Деревянный полупустой павильончик, портвейн и купаты, и ни слова о сегодняшнем. Ведь мы еще не окончательно зачислены и из суеверия не говорили ни слова об Институте. Да и вообще, казалось, сегодняшнее мало волнует нас.

Прошлое — вот что объединяло, хотя у каждого оно было таким разным. Как это ни странно звучит, время и война позаботились о том, чтобы у нас, еще не достигших двадцати, было прошлое, прошлое, в котором слово «смерть» далеко не всегда носило отвлеченный характер. Может быть, потому, что она была так реальна, часта и близка, мы воспринимали ее как нечто впрямую связанное с жизнью. «Мы» — это относится к поколению. Меня же она пугала всегда, любая смерть, о которой я узнавал, подавляла, казалась чем-то неестественным.

Впрочем, хотя смерть и просачивалась в наш опыт, присутствовала в наших рассказах, ощущение бесконечности жизни от этого было, может быть, еще более острым: вечереющий Сокольнический парк с его чудо-молодцами, слоняющимися стайками по пустым аллеям, с его чудо-девицами, белеющими кофточками на ближних скамейках, с бодрыми песнями, несущимися из громкоговорителей, с гитарными переборами и хриплыми блатноватыми голосами, с густой бесформенной стеной леса, в глубине которого вспыхивали иногда огоньки и ощущалось торопливое движение, — все это говорило о жизни, которой нет конца.

В тот вечер Борька впервые рассказал мне о своем немце.

Потом не раз в дальнейшем нашем многолетнем общении так или иначе вспоминал он своего немца. Этот немец стал для меня привычен, будто старый родственник, то и дело встречающийся на перекрестках жизни.

Борька жил с матерью в деревне. Неподалеку от Рыбинска. Там пленные немцы строили железную дорогу. Мать Борьки пригоняла конвойным цистерну с питьевой водой. Часто и он увязывался за ней.

Борька любил наблюдать за пленными. То есть что значит любил? Слово «любил» не могло стоять тогда рядом со словом «немец». И даже не то что было ему интересно смотреть на них, хотя он смотрел на них неотрывно: тяжелое любопытство было в его взгляде.
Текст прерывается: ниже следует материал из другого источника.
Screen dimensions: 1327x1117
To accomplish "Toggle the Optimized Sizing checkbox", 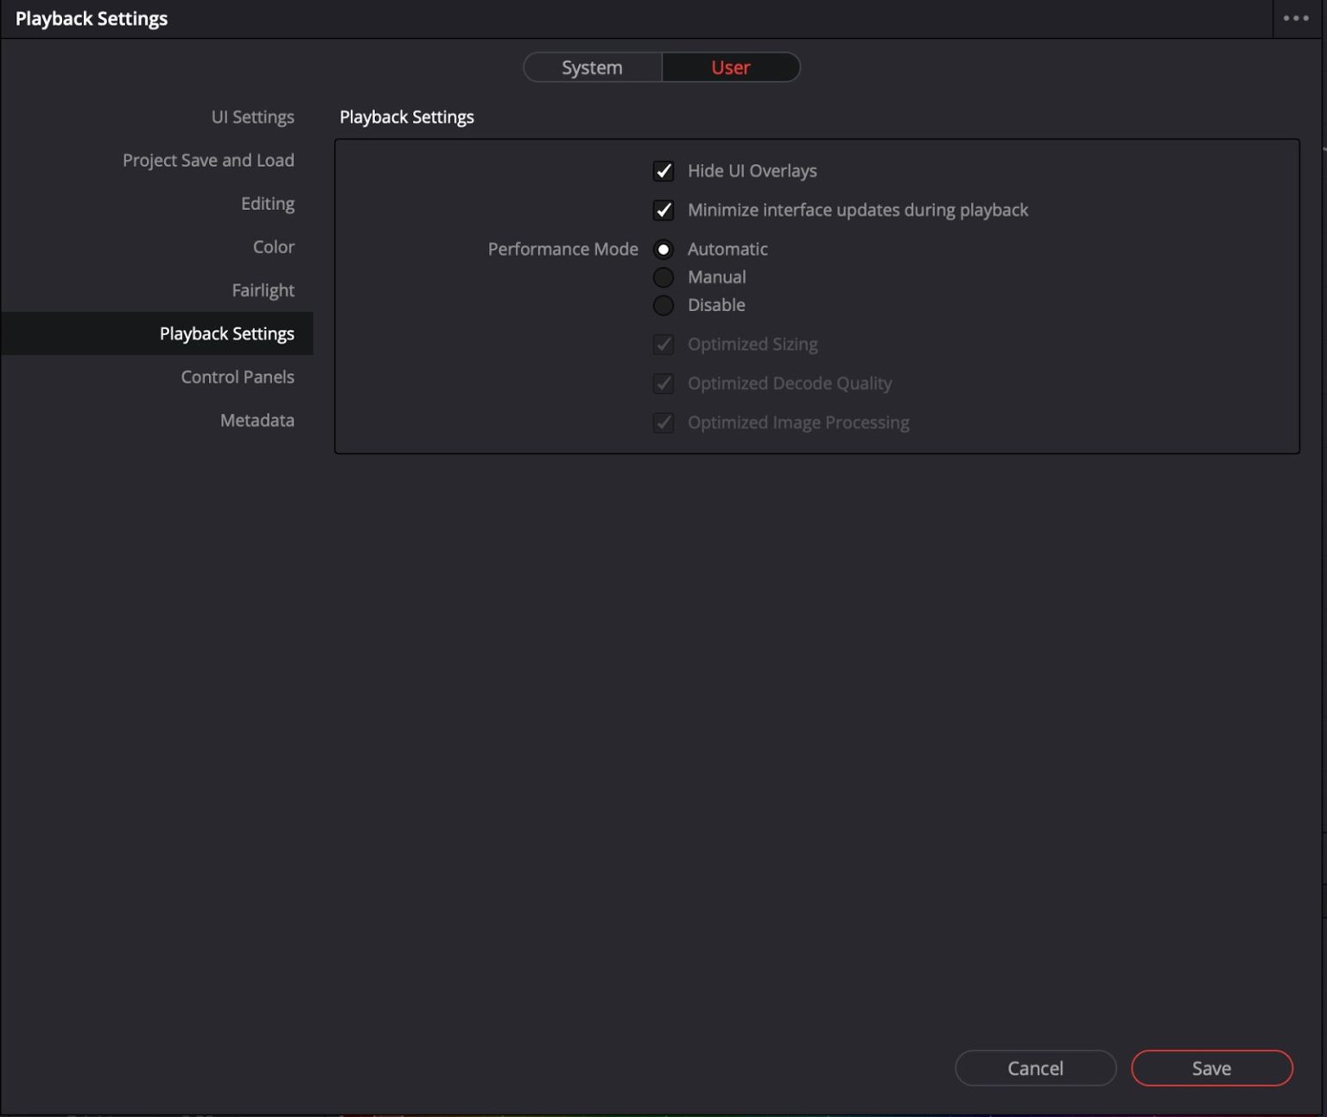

Он видел, что они люди, но он понимал, что они какие-то другие люди, не такие, как наши, что все они  с т р а ш н ы е  люди. Война ожесточила не только взрослых.

Он замечал, что работали они быстро, точно, что переговаривались спокойно, деловито, и это были совсем не те лающие голоса, пугающе знакомые по фильмам и радиоспектаклям. Да и вообще, как ни хотел, он ничего страшного не мог найти в них, хотя и искал все время. Усталые, мокрые от пота, в выцветших френчах, они выглядели скорее измученно, чем устрашающе. Но он постоянно, ежесекундно держал в голове: «Это они убили отца».

Он уже не вспоминал другого: ленинградских дистрофиков, которых привезли в деревню для поправки, с маленькими, ссохшимися головами, коричневыми лицами, не вспоминал он и плач баб из его деревни, однообразный, жуткий, вспыхивающий то в одном, то в другом доме и тянущийся бесконечно… Это вошло в него с первыми проблесками сознания, но не об этом он думал, глядя на них. Тогда все сузилось и сошлось на одном: «Они убили отца». Впрочем, не было известно, убит ли, написано было по-другому: «Пропал без вести» — и потому и мать ждала и он, но уже война кончилась и уже все говорили, что ждать бесполезно.

Он то вспоминал, то забывал отца. Вот он сидит у отца на коленях, они пьют молоко, вот отец на комбайне, комбайн раскаляется и дрожит. Вот они на улице с отцом слушают репродуктор. И он спрашивает отца: «Там что, человек сидит?» А отец смеется и качает головой. Помнит он отца и в гневе. Отец кричит громко, бьет по столу так, что хлеб прыгает, и кажется, все разорит сейчас и порушит, а он лежит на печке, но не боится, знает: отец все может разорить, а его не тронет.

И помнит, кажется, даже уход отца. Отъезд в грузовике в город, помнит, как мать взобралась в кузов, как оголилось ее колено и как с высоты кузова она глянула ужасными, бесцветными глазами на Борьку, будто и она покидала его насовсем. Отец втянул ее силой, решительно подмигнул Борьке. И крикнул, улыбаясь: «Борька, сынок!»